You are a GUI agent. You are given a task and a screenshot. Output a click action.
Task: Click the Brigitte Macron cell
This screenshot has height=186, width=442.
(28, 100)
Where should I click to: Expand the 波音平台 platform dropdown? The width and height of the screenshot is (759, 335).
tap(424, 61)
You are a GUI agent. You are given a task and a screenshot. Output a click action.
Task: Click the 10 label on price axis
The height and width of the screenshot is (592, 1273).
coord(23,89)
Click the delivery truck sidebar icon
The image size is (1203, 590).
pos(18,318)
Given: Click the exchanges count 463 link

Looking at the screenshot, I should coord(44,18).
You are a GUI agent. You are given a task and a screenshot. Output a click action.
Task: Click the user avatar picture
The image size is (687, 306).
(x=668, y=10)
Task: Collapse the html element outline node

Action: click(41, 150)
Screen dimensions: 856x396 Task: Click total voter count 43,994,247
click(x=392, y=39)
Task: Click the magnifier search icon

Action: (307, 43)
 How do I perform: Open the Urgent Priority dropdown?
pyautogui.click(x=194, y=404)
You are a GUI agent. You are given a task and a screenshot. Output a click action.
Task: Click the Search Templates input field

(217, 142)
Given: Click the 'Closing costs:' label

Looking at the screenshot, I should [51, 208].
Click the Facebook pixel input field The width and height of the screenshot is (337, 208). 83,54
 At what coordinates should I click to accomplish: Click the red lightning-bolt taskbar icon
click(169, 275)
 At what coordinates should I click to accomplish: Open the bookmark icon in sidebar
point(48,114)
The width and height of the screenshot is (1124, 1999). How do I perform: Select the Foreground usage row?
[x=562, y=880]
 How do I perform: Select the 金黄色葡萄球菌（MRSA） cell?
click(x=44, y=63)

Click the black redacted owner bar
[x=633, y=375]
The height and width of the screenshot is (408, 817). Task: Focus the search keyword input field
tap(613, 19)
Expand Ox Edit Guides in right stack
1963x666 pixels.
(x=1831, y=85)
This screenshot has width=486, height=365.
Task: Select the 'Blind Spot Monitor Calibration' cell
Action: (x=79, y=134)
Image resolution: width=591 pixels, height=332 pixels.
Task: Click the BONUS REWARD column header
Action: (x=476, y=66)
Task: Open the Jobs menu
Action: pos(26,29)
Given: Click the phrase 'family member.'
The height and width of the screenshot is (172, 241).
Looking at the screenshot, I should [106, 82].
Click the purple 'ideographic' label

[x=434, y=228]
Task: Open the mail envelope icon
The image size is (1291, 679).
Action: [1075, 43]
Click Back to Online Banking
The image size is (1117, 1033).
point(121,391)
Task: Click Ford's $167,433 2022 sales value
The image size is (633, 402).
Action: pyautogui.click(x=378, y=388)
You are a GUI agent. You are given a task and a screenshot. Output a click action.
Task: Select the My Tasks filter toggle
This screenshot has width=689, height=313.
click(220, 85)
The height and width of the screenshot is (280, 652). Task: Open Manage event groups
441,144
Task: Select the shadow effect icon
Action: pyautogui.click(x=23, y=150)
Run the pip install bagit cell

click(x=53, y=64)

________________________

**WHAT TO PRODUCE**: Reproduce exactly, and only, the part of the listing above that begins at the line with "Click the Facebook" and goes on through the line with "Given: Click the phrase 'family member.'".

**COMPLETED TASK**:
Click the Facebook pixel input field The width and height of the screenshot is (337, 208). 83,54
 At what coordinates should I click to accomplish: Click the red lightning-bolt taskbar icon
click(169, 275)
 At what coordinates should I click to accomplish: Open the bookmark icon in sidebar
point(48,114)
The width and height of the screenshot is (1124, 1999). How do I perform: Select the Foreground usage row?
[x=562, y=880]
 How do I perform: Select the 金黄色葡萄球菌（MRSA） cell?
click(x=44, y=63)

Click the black redacted owner bar
[x=633, y=375]
The height and width of the screenshot is (408, 817). Task: Focus the search keyword input field
tap(613, 19)
Expand Ox Edit Guides in right stack
1963x666 pixels.
(x=1831, y=85)
This screenshot has width=486, height=365.
Task: Select the 'Blind Spot Monitor Calibration' cell
Action: (x=79, y=134)
Image resolution: width=591 pixels, height=332 pixels.
Task: Click the BONUS REWARD column header
Action: (x=476, y=66)
Task: Open the Jobs menu
Action: pos(26,29)
Given: Click the phrase 'family member.'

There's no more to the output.